**Task material**
- - - - - - -

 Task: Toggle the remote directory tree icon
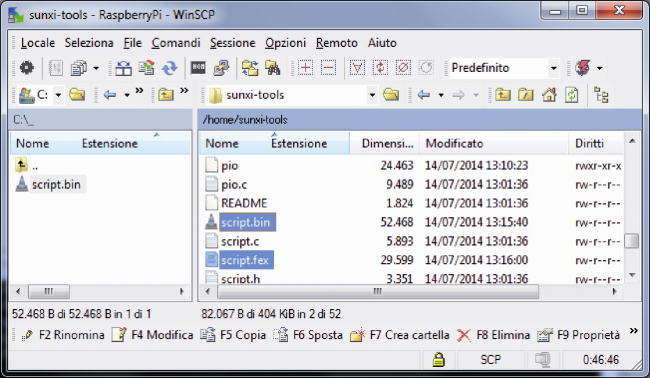tap(601, 95)
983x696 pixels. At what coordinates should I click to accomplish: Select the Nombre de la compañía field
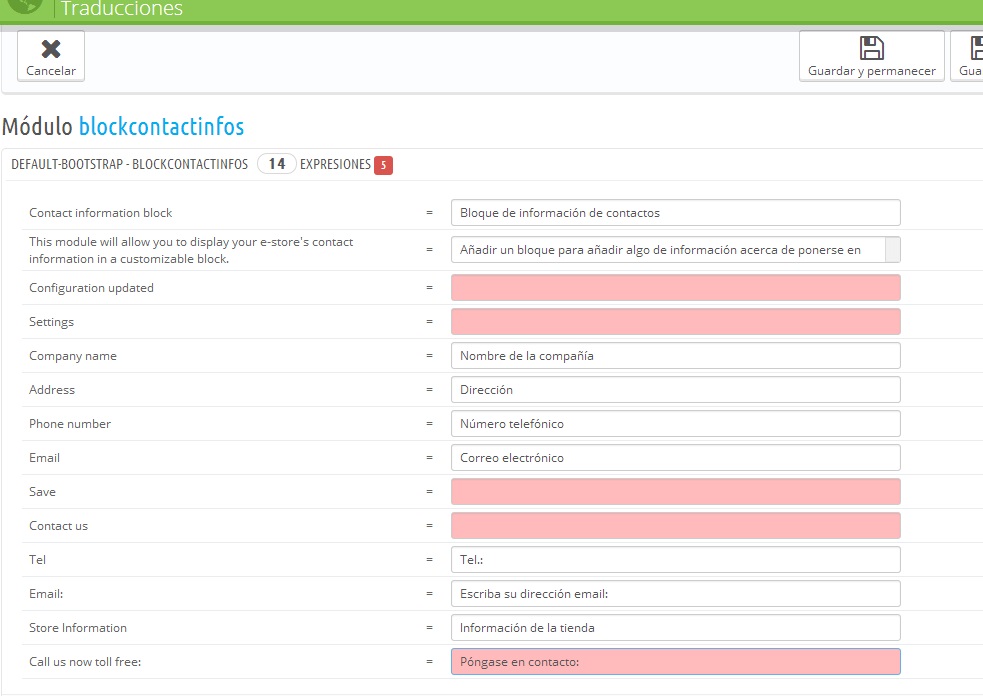[x=676, y=356]
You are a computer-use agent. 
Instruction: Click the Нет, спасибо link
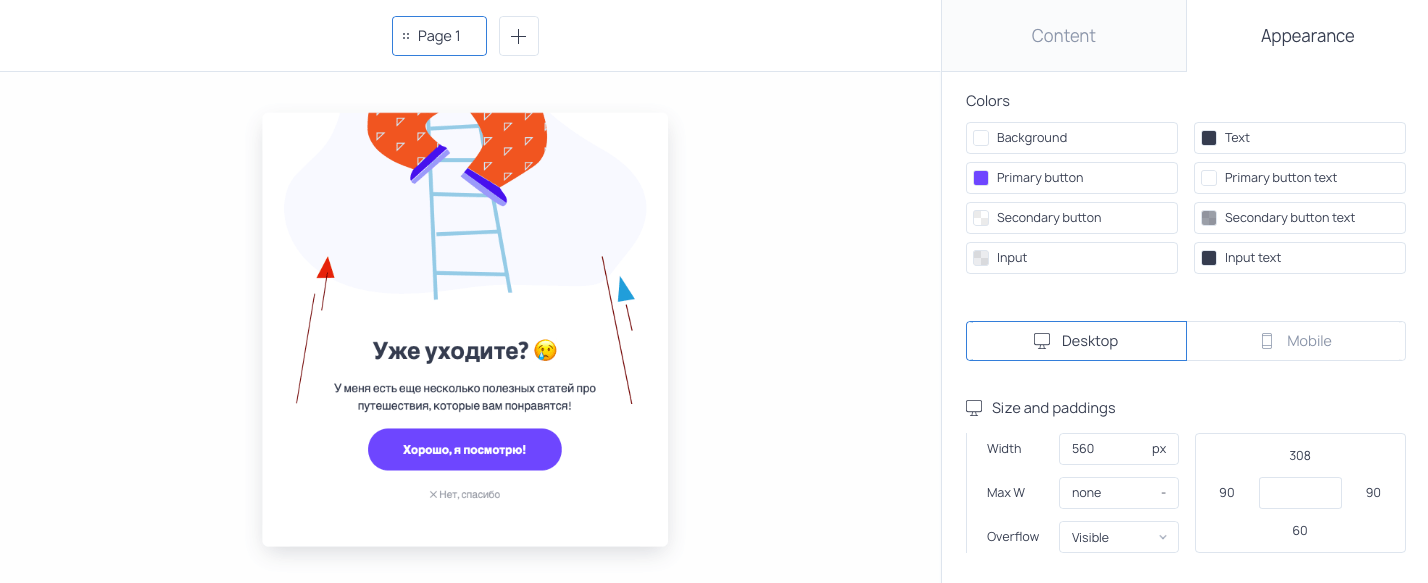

- - - - - - -

**Directions for this task**
Would you reproduce the listing above exactly, without any of its images?

**Exercise solution**
 Task: Toggle the remote directory tree icon
tap(601, 95)
983x696 pixels. At what coordinates should I click to accomplish: Select the Nombre de la compañía field
[x=676, y=356]
You are a computer-use agent. 
Instruction: Click the Нет, спасибо link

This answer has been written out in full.